AVAILABLE RECORDS:
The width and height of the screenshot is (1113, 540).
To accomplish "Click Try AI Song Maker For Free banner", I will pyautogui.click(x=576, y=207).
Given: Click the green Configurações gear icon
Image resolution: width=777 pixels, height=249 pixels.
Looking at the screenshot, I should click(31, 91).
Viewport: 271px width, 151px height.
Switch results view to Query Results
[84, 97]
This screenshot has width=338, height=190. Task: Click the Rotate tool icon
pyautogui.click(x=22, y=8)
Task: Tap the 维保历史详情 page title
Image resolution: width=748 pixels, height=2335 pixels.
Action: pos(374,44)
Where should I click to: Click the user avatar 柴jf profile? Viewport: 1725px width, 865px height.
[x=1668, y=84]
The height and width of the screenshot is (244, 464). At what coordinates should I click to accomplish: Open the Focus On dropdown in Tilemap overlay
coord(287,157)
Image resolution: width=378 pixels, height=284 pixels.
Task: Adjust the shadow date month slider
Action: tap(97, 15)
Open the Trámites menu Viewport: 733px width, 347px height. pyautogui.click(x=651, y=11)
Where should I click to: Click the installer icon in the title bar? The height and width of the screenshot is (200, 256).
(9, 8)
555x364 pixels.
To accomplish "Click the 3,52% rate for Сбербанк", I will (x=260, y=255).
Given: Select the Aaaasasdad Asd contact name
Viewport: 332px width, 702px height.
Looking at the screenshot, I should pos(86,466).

YOUR INSTRUCTIONS: Give back exactly the lines from the one containing "Given: Select the Aaaasasdad Asd contact name" to the end of the material, both ends included.

ANSWER FOR THIS EXERCISE:
Given: Select the Aaaasasdad Asd contact name
Viewport: 332px width, 702px height.
Looking at the screenshot, I should pos(86,466).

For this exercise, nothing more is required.